PROBLEM STATEMENT: Begin at the line that contains "広告承諾書のダウンロード (116, 1138)" and stop after the last line of the entries below. Rewrite each of those lines in full, keeping its wording, and scale every coordinate by 1.95, rounding to whole numbers with halves rounded up.

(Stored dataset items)

========================================

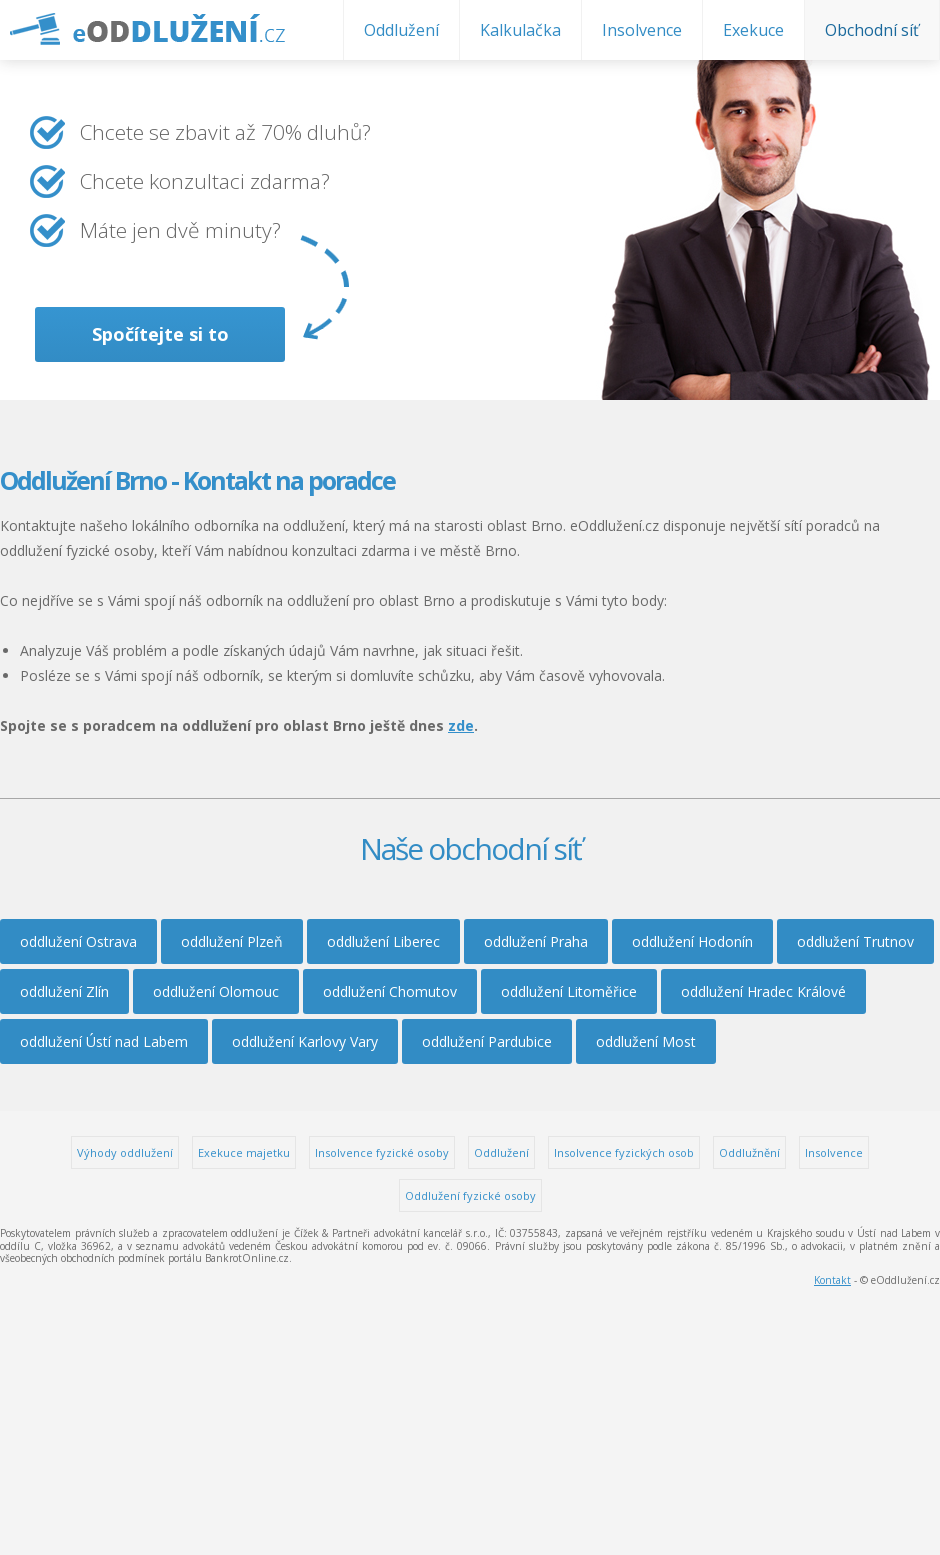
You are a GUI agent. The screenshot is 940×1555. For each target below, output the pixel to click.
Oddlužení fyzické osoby (470, 1195)
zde (461, 725)
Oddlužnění (749, 1152)
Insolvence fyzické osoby (382, 1152)
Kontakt (832, 1280)
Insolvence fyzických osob (624, 1152)
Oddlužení (401, 30)
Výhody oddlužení (125, 1152)
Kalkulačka (520, 30)
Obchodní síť (872, 30)
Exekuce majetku (244, 1152)
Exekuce (753, 30)
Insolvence (642, 30)
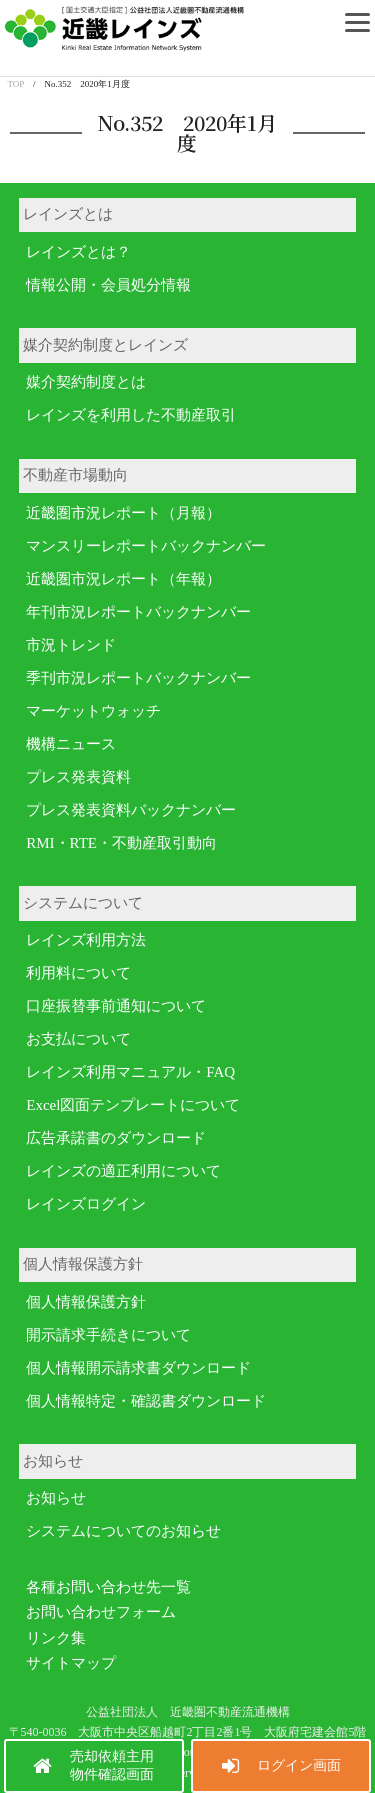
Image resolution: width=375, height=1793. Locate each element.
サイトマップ (71, 1663)
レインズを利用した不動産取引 (131, 415)
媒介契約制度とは (86, 382)
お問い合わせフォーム (101, 1612)
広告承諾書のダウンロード (116, 1138)
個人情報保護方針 (86, 1302)
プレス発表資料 (78, 777)
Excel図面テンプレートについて (133, 1105)
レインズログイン (86, 1204)
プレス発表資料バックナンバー (131, 810)
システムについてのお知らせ (123, 1531)
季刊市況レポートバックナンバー (138, 678)
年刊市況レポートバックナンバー (138, 612)
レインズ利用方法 (86, 940)
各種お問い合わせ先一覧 (108, 1587)
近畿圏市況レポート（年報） (123, 579)
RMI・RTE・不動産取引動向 (121, 843)
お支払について (78, 1039)
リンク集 (56, 1638)
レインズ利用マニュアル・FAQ (130, 1072)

========================================

IN RESPONSE:
広告承諾書のダウンロード (226, 2219)
個人情報保護方針 (168, 2539)
プレス発表資料 (152, 1515)
Excel図面テンプレートについて (259, 2155)
レインズログイン (168, 2348)
プレス発表資料バックナンバー (255, 1580)
システムについてのお知らせ (240, 2985)
季刊市況レポートバックナンバー (269, 1322)
年刊市況レポートバックナンバー (269, 1193)
レインズ利用方法 (168, 1833)
各種お問い合わせ先一覧 (211, 3095)
近畿圏市況レポート（年報） (240, 1129)
RMI・RTE・不動産取引動向 (236, 1644)
お支払について (152, 2026)
リンク集 (109, 3194)
レインズ利用マニュアル・FAQ (254, 2090)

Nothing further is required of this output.